The rest of the world is not going to wait for us while we play petty political games. All indicators point to difficult times ahead for the world economy; shrinking demand by the world’s biggest consumer, China; the debt crisis in Europe; and rising joblessness in the US being just among a few.
A typical characteristic of the world’s major economies is that they are inward-looking, and the harder the times get, the more they will become so. The major question is: What happened to the balanced budget Biti promised in his November 2011 budget statement? Didn’t he say: “We will eat what we kill?”
If we were eating what we killed, why are we suddenly in such a precarious position of budget overruns forecast at nearly a billion by year end? We know the minister has blamed a number of government agencies for failing to remit funds to Treasury, but as a lawyer laureate can’t he invoke existing laws to ensure this is done?
Talking now of amending the Public Finance Management Act when the unity government is most likely in its twilight might just be locking the stable door after the horse has bolted, but for posterity, it’s very relevant.

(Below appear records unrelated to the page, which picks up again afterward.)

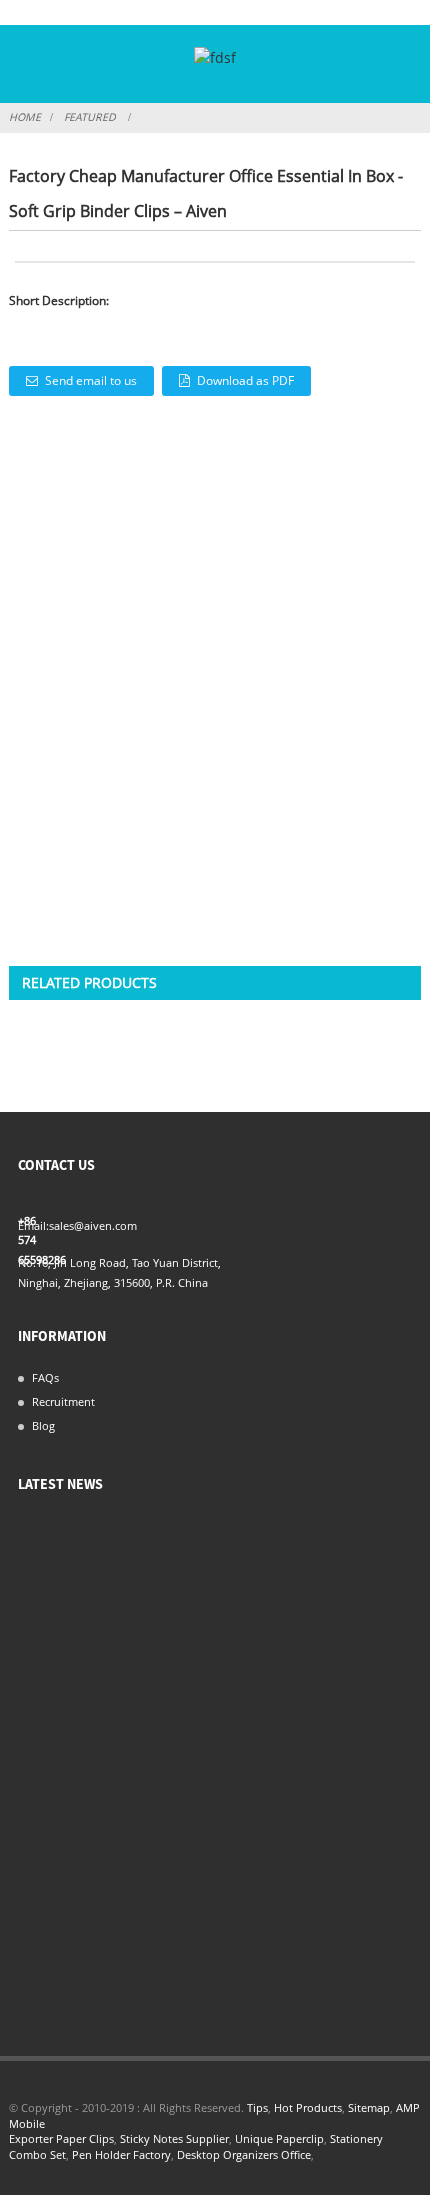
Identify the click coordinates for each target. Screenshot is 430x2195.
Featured (90, 117)
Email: (33, 1225)
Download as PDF (245, 380)
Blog (43, 1425)
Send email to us (91, 380)
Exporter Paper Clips (61, 2139)
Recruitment (63, 1401)
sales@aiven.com (93, 1225)
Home (25, 117)
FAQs (45, 1377)
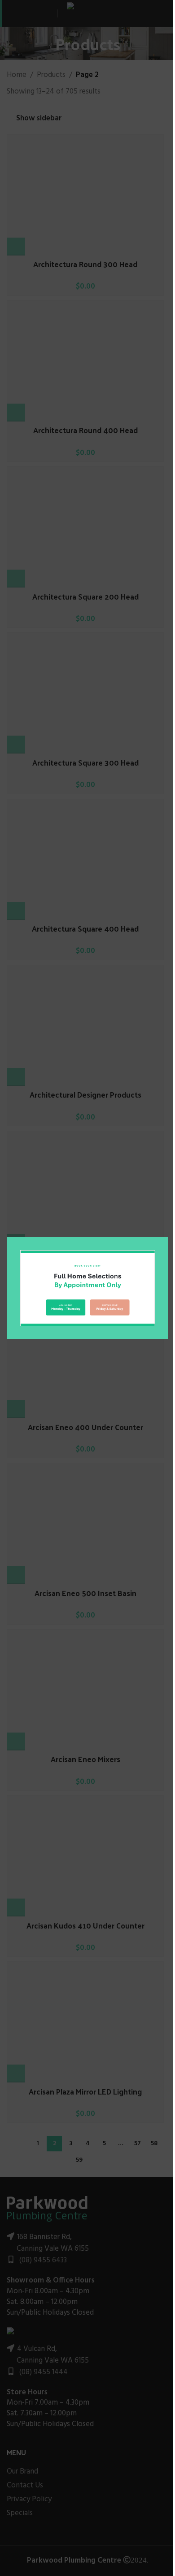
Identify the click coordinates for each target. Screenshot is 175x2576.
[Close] (164, 1225)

He also refers to the underperformance of the diamond sector, but if memory serves, wasn’t this off-balance sheet revenue while the core budget was supposed to be strictly adhered to? And besides, we all know, as Americans would say; he ain’t never gonna get nothing from there. That’s not to say that the diamond story is not important, but those who have been reading this newspaper will recall the various complexities associated with not only the diamond sector, but the entire valuable minerals position in the country.
In case the message is not coming out clearly enough, the key thing that the minister should do is to keep expenditures in check.

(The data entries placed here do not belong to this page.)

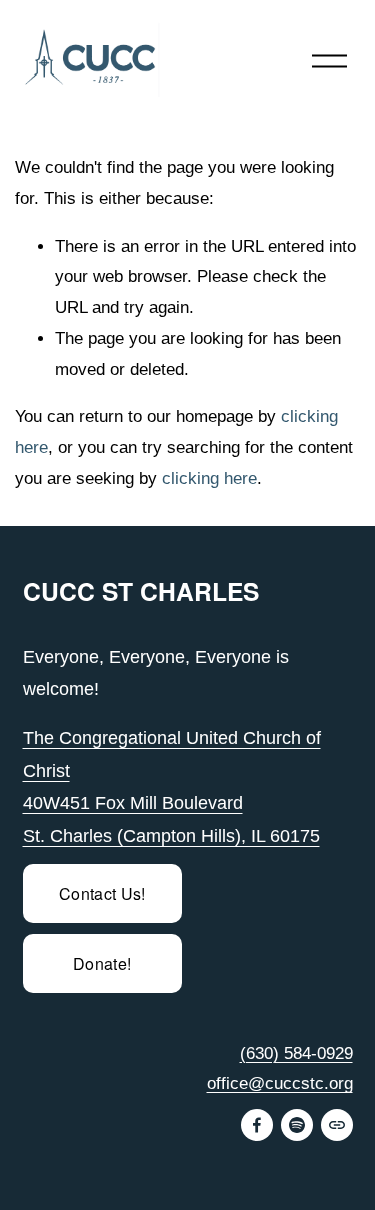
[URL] (337, 1125)
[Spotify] (297, 1125)
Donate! (102, 963)
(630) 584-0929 (296, 1053)
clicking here (209, 478)
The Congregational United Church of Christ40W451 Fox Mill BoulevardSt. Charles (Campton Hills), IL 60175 (172, 787)
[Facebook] (257, 1125)
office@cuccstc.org (280, 1083)
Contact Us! (102, 893)
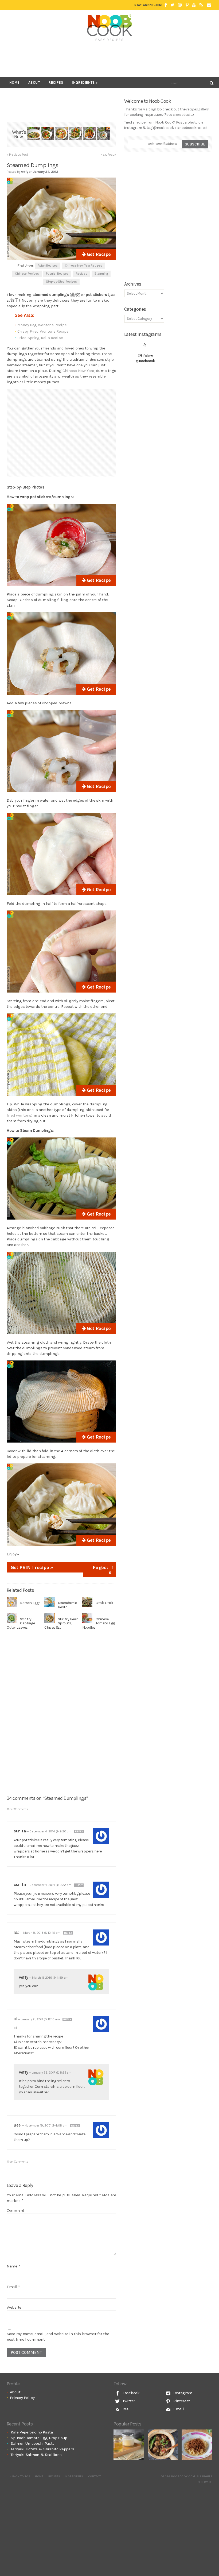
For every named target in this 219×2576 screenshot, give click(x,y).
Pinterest (181, 2400)
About (34, 82)
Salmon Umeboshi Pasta (32, 2443)
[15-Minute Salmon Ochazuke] (103, 134)
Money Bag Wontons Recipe (42, 324)
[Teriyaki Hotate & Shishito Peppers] (75, 134)
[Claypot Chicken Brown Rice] (163, 2444)
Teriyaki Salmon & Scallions (36, 2454)
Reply (79, 1831)
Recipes (56, 82)
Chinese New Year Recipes (84, 265)
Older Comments (17, 1809)
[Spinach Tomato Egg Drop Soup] (47, 134)
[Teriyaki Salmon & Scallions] (89, 134)
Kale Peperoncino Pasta (32, 2432)
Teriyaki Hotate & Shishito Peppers (42, 2449)
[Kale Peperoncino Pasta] (33, 134)
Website (14, 2307)
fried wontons (19, 1115)
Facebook (130, 2392)
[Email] (208, 5)
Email (13, 2286)
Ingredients (83, 82)
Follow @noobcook (145, 358)
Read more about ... (178, 114)
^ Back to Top (20, 2476)
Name (13, 2266)
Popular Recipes (57, 273)
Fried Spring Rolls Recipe (40, 337)
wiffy (23, 1977)
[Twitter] (172, 5)
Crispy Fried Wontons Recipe (43, 331)
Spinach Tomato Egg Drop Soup (39, 2437)
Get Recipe (98, 254)
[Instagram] (180, 5)
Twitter (128, 2400)
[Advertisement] (109, 59)
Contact (94, 2476)
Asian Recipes (48, 265)
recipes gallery (197, 109)
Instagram (182, 2392)
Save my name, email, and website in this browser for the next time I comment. (58, 2336)
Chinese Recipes (27, 273)
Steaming (101, 273)
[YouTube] (194, 5)
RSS (126, 2408)
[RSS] (201, 5)
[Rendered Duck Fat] (129, 2444)
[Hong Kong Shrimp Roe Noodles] (197, 2444)
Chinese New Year (78, 370)
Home (14, 82)
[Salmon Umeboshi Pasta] (61, 134)
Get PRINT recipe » (32, 1567)
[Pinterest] (187, 5)
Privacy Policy (22, 2397)
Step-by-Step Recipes (61, 281)
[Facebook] (165, 5)
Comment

Expenditures such as the wanton travel by all government officials should be reined in. In this day of advanced information and communication technology, some conferences and seminars can be attended from here over the internet at a phenomenally cheaper price tag.
The other areas where Biti can bring costs down is on luxury vehicles and other purquisites splashed on senior civil servants. We are becoming like SA where you find sleek vehicles parked in shanty towns.
Nevertheless, Biti ought to be commended for the support he has been giving to the various initiatives to support the real sector, albeit small.
However, more will be needed to fully resuscitate the manufacturing sector, whose capacity utilisation is, according to the minister, only at 60%.